For the past year I've been working on security policies and procedures. One of the most challenging part of security is knowing which technology and best practice to use. In my case, I tried all avenues including books, forums,etc. and asked relevant questions then worked myself from top to bottom, meaning from Policies to the procedures, then formulated a plan which included securing the SQL Server database.
One of more common security threat to SQL database is SQL Injection.

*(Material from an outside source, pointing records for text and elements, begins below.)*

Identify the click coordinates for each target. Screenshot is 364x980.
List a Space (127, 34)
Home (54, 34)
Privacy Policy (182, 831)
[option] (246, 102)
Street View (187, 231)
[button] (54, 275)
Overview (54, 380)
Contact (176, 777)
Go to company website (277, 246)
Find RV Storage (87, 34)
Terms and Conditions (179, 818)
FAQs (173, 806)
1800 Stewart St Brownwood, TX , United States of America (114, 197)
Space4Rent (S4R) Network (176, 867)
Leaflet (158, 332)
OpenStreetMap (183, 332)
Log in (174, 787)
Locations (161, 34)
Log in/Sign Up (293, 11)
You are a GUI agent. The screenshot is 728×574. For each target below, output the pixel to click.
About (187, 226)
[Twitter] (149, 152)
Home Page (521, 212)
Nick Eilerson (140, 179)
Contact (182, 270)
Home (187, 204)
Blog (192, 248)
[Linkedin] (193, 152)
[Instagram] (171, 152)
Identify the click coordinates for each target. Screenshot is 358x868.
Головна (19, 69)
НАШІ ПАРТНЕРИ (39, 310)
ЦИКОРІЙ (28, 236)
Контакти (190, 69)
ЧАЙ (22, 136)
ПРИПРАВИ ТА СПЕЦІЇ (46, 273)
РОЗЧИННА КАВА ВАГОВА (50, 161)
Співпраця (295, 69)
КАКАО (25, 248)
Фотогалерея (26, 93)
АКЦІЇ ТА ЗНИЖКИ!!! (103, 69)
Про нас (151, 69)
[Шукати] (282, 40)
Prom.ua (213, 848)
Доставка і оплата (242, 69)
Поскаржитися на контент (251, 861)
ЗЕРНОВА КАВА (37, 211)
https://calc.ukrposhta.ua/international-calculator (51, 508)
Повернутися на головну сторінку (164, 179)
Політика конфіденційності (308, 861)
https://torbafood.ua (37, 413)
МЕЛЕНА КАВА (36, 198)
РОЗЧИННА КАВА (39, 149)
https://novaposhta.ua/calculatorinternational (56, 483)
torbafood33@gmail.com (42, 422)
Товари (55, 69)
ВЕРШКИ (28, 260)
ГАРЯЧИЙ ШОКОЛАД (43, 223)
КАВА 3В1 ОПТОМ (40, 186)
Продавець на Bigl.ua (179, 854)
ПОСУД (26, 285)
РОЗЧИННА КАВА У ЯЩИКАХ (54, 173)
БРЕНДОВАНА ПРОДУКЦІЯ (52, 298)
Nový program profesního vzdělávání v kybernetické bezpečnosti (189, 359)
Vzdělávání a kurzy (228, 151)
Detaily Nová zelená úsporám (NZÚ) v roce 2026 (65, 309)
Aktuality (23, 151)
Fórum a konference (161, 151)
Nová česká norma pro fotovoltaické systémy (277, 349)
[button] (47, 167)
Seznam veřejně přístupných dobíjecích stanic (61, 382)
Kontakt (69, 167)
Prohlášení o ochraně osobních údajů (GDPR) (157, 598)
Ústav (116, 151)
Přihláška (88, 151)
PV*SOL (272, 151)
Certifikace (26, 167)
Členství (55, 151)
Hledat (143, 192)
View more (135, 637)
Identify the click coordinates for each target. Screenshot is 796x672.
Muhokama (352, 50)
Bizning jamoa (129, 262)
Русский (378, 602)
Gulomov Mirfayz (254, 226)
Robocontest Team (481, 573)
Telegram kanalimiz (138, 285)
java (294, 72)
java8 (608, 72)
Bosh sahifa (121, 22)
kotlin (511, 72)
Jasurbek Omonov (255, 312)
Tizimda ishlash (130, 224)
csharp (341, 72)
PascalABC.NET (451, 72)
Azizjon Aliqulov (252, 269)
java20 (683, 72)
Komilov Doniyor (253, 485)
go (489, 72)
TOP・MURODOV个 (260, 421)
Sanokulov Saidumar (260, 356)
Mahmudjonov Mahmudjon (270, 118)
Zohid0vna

This is a hacking method that allows an unauthorized attacker to access a database server then executes SQL queries. Once the attacker gains access to the database, he/she is then free to export, add, modify, or delete content from the database. If the hacker is very knowledgeable of other hacking tools, he can penetrate past the database server and into the operating system which could harm the whole system.
To secure your company data against SQL Injection attacks, administrators should implement the principle of least privileged access, granting users rights to part of the applications required for them to their daily work. If their sole purpose is to extract user information, limit permissions to a SQL account used by them to SELECT on target database objects. Another approach to limiting access rights is implementing application roles.
Unfortunately, Microsoft Dynamics Great Plains don't use application roles but uses Database Roles. One of the pain in Great Plains database design is the DYNGRP database role. Here's a classic example:
A company needs to create a new user for an external auditor who wants to access Great Plains, run Reports and do Inquiries. The best way to do this was to create the user in Great Plains, go to SQL Enterprise Manager-Security then open the user's Properties. When you go to the Database Access tab, you can mark db_datareader then the user can only do SELECT statements on the database BUT DYNGRP premissions override the db_datareader option. Being a member of DYNGRP gives users access to run all of the SQL commands and they need to be in that group to even be able to log into Great Plains.
The solution from Great Plains about this security flaw was either to modify the field level security on each window and remove access to the save button OR just give them access to Inquiry and Reports window only.
How about SQL Injection on web-applications? The solution is to build web applications and consider security during design, not post-release. Analyze the resulting error messages from malformed sql statements, ensure that you make them as generic as possible. Download the latest patches and use Microsoft Baseline Security Analyzer(MBSA).